I speak with Oleg Shpudeiko about his sonic memories of his home in Ukraine, his return post invasion, and processing it all on new album “Kyiv Eternal”.

On 24 February, 2022, as russia launched its full-scale invasion of Ukraine, Oleg Shpudeiko, aka the musician Heinali, left his hometown of Kyiv in order to escort his mother and his girlfriend’s mother to safety. He managed to get them to Budapest, returning to his homeland the following month. With Kyiv under heavy siege, he stayed in the city of Lviv in Ukraine’s west. There, he and a number of other musicians began live-streaming fundraising concerts from a bomb shelter; his contribution made use of his ongoing project Organa, a re-configuration of liturgical music for modular synth and non-classical vocalists. One of the performances was released as the album Live From A Bomb Shelter in Ukraine by Injazero Records.

In April, after the Battle Of Kyiv had ended, Shpudeiko was able to return to his home city by train.

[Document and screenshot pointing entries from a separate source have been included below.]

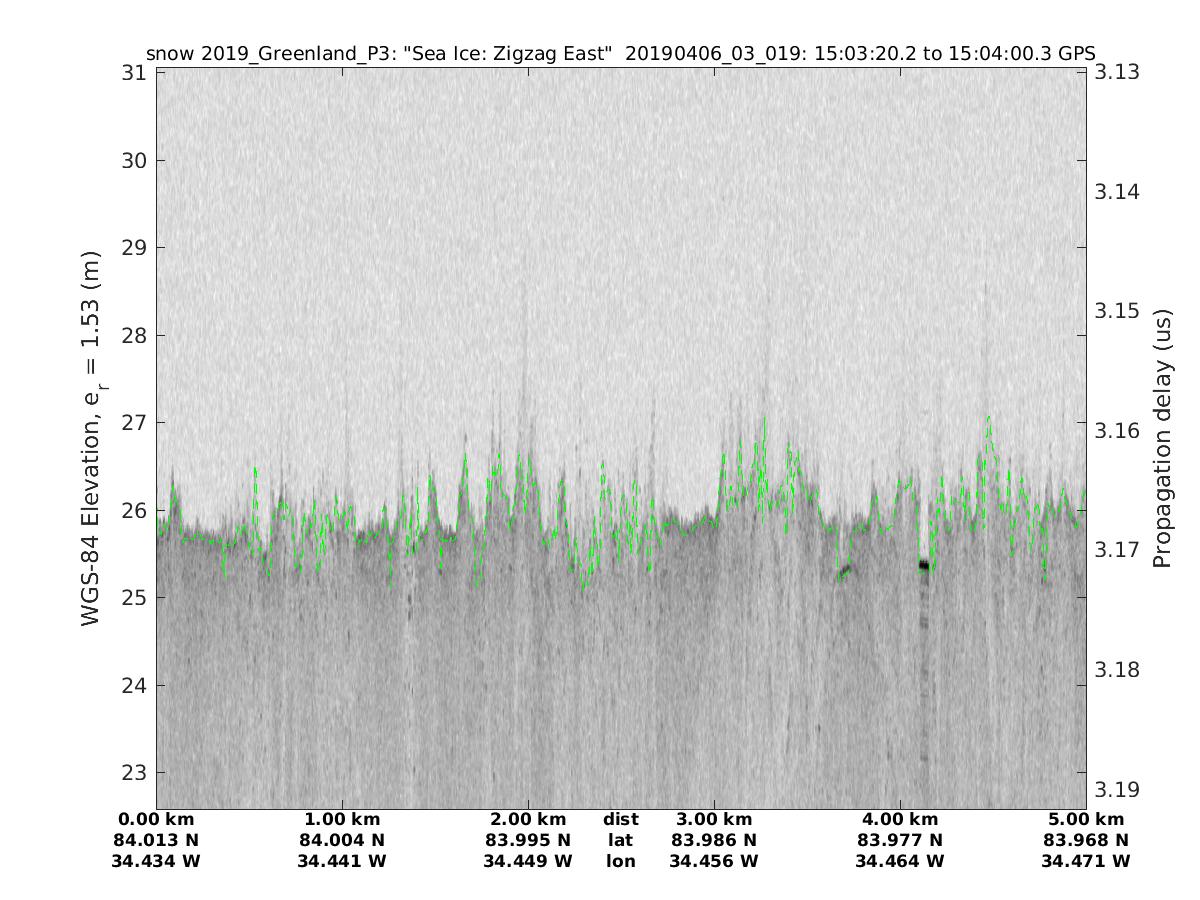Click the Propagation delay axis label
The width and height of the screenshot is (1200, 900).
(x=1162, y=440)
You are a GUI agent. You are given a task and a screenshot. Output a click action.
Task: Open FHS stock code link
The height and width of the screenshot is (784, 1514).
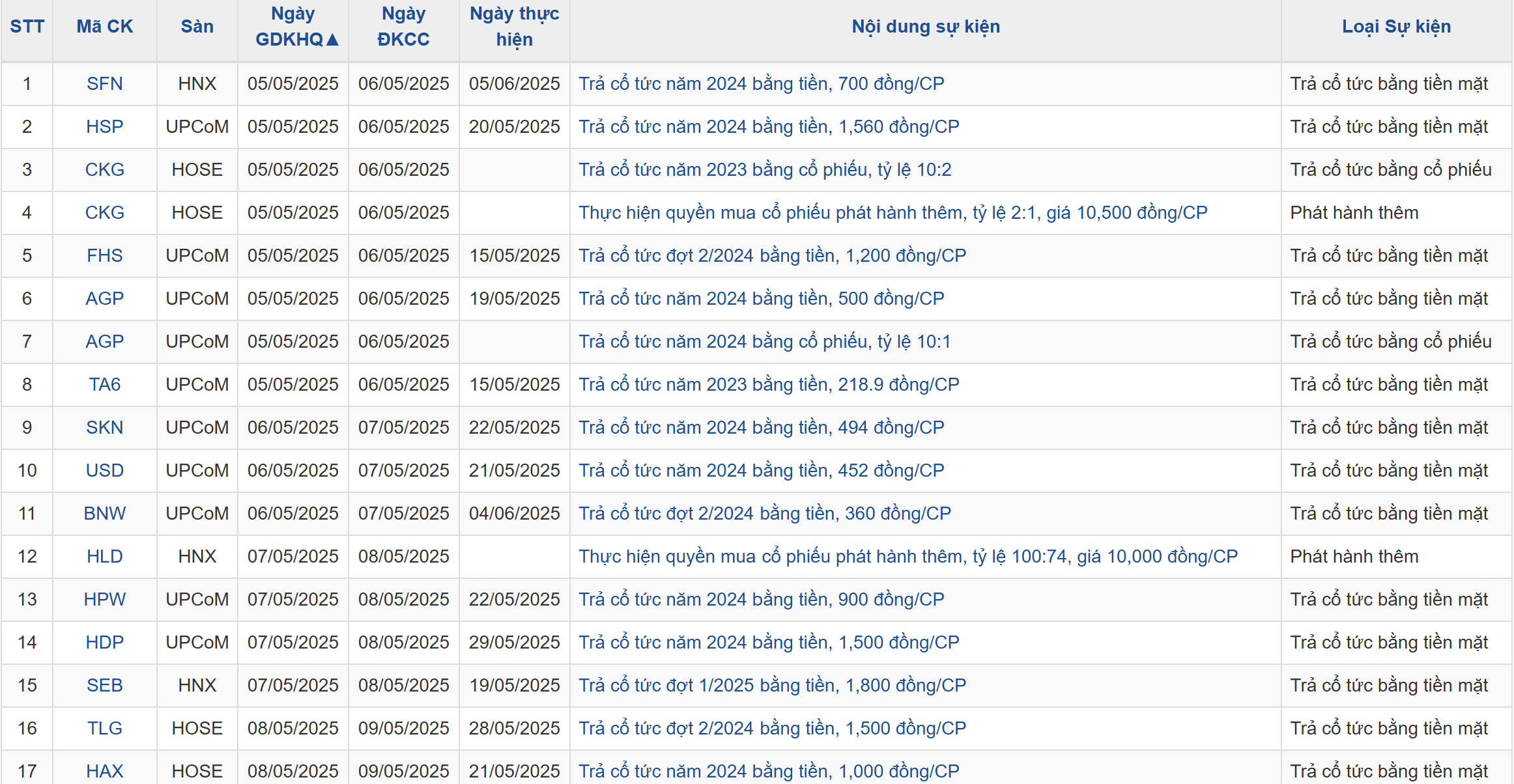pos(104,256)
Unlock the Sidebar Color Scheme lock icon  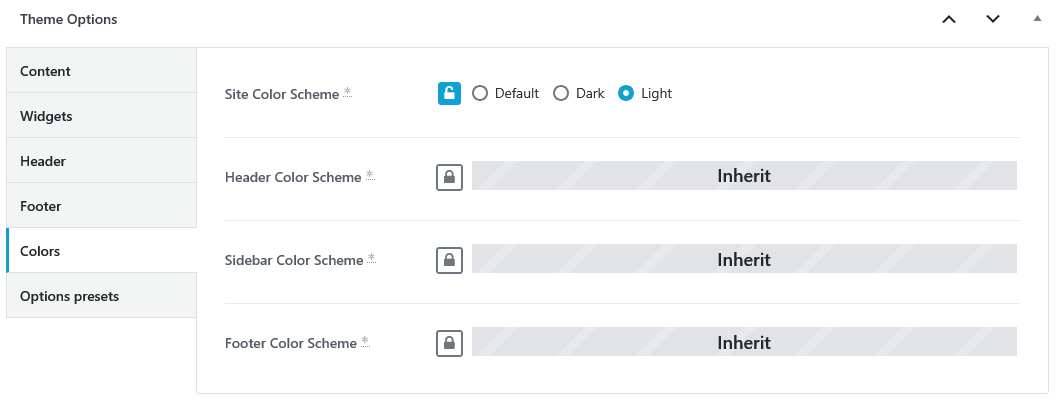point(449,260)
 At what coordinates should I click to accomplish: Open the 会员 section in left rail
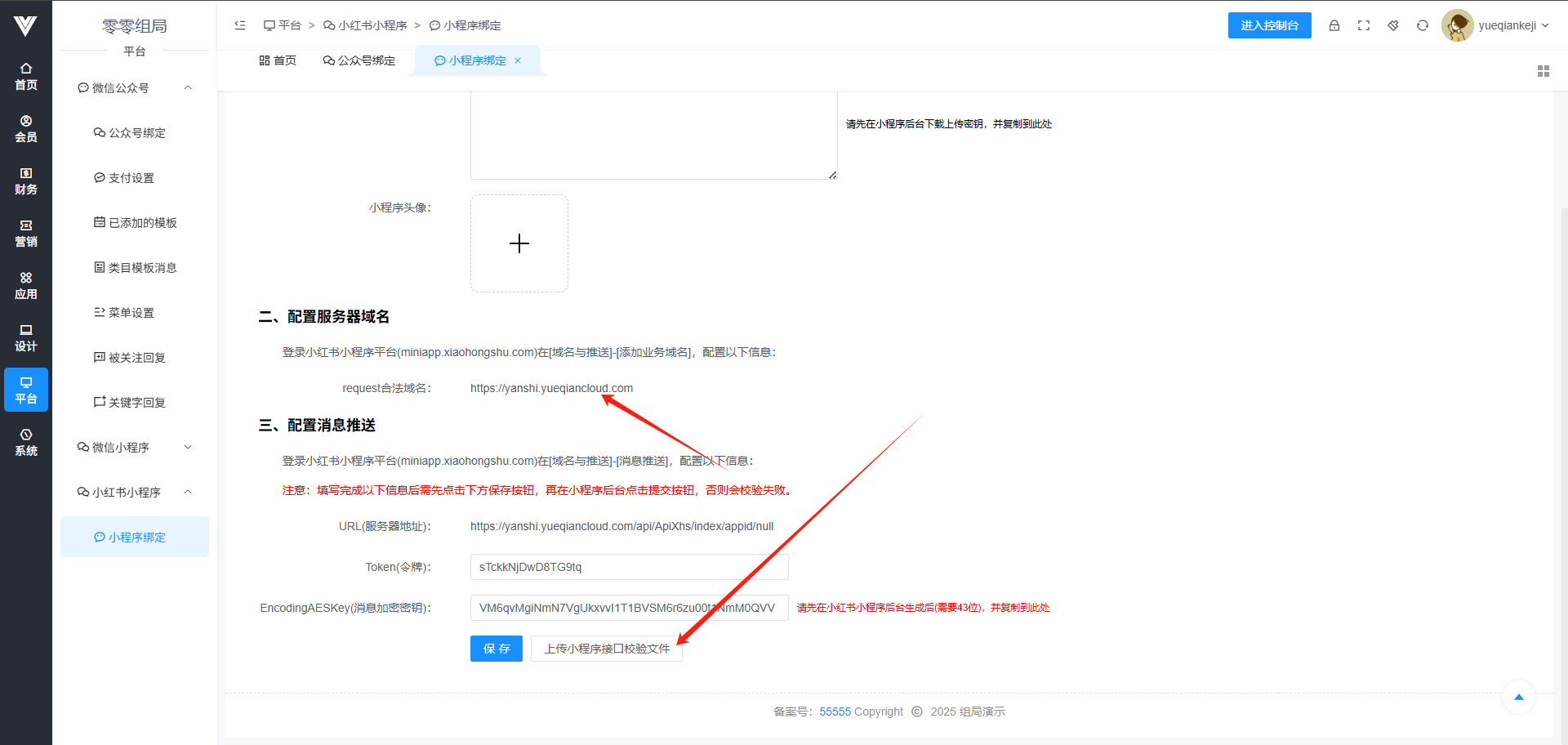(x=26, y=129)
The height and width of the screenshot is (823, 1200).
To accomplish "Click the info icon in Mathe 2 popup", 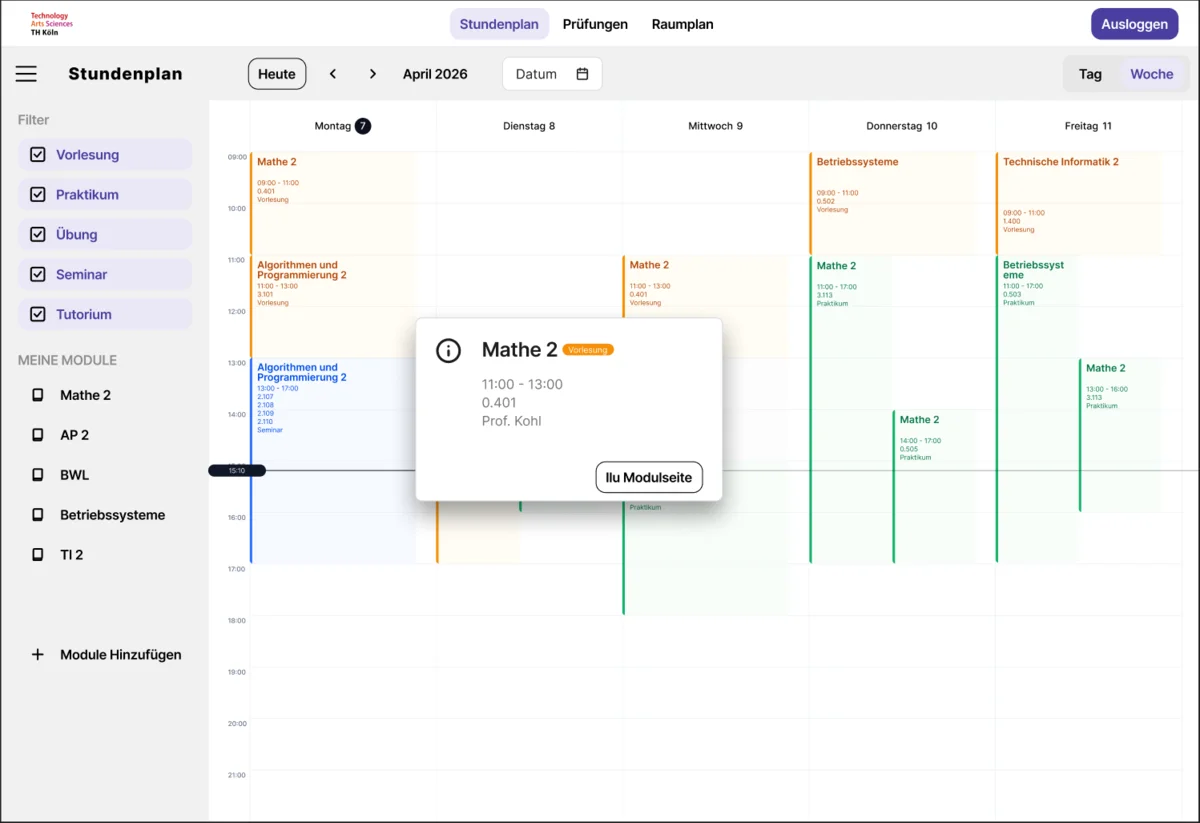I will [448, 350].
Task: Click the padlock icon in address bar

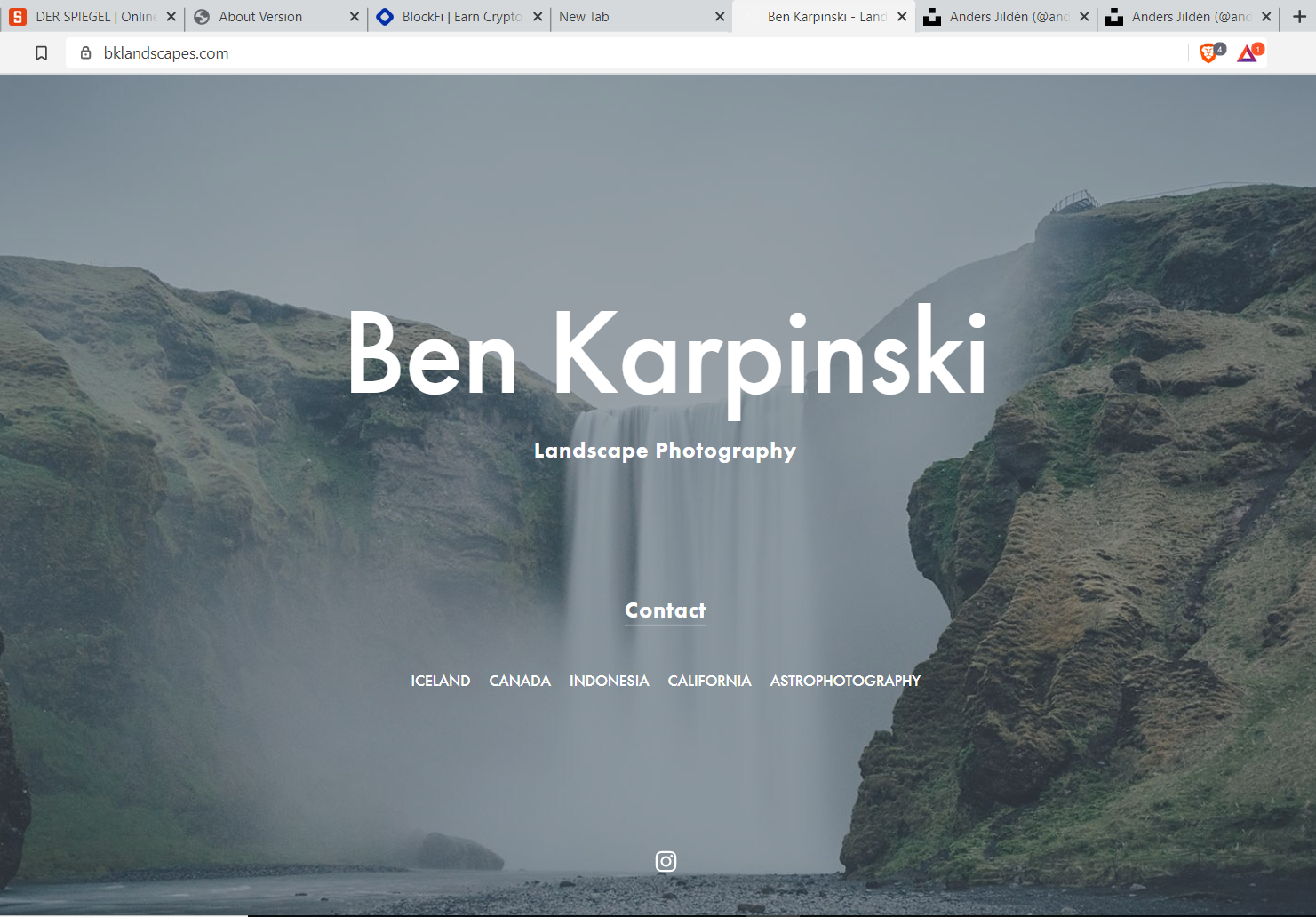Action: pyautogui.click(x=85, y=52)
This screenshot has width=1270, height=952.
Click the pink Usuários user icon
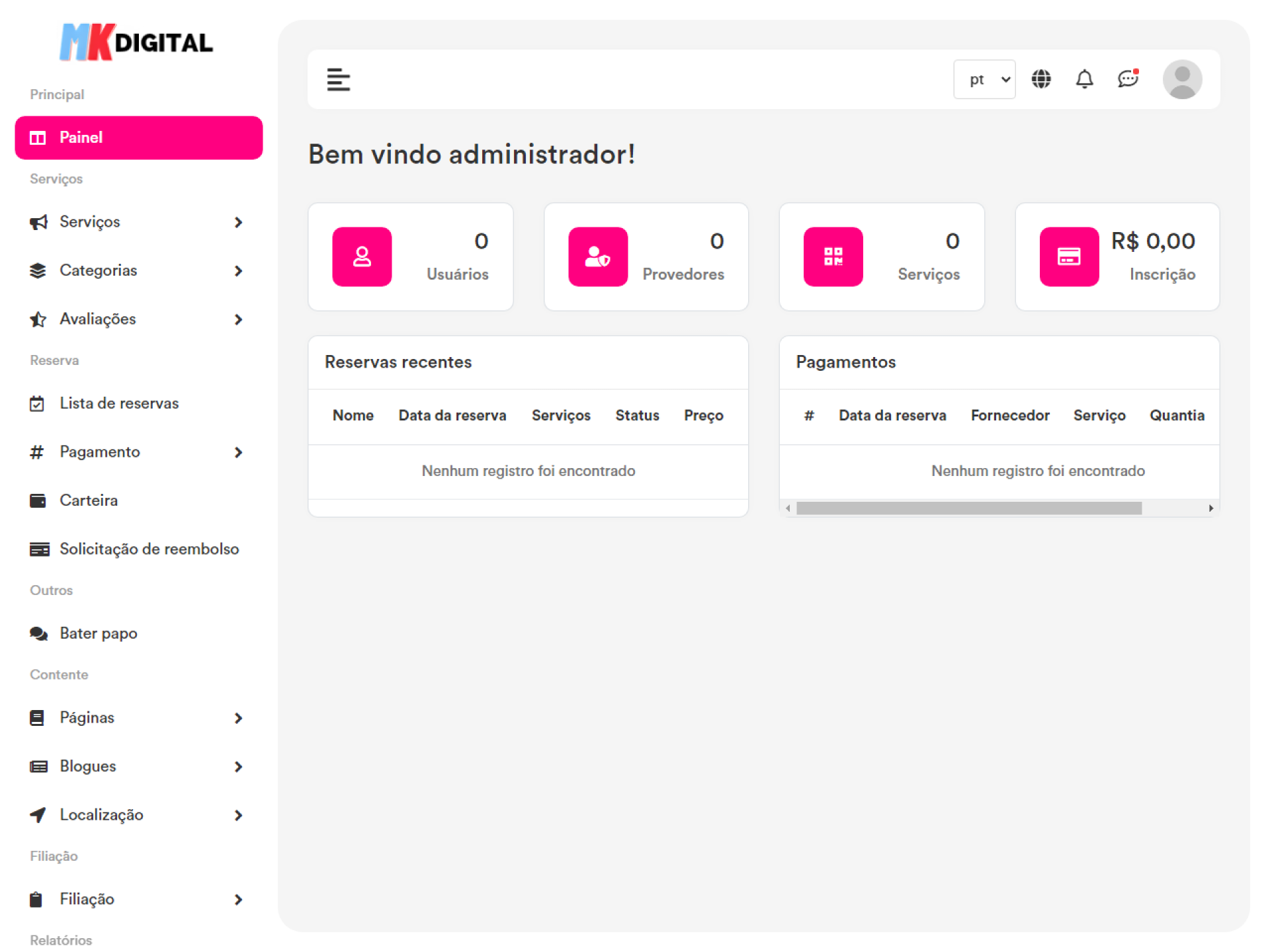(362, 257)
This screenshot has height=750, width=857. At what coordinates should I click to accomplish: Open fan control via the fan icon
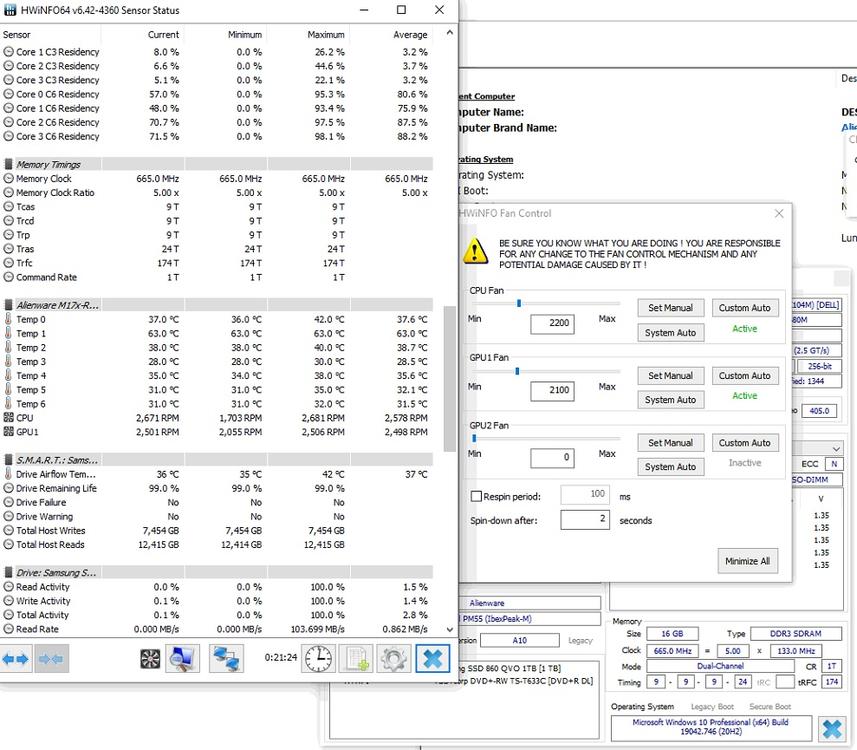click(x=150, y=659)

he started to imagine what shape his work would take in a post-war city. “I wanted to reflect on a feeling of hugging the city,” he says. “I saw many monuments protected with sandbags, looking like they were being embraced. It was like I wanted somehow to protect [the city]. To try and embrace it, even though you can’t because you’re a tiny human. I wondered if there was something I could do about this feeling with music.”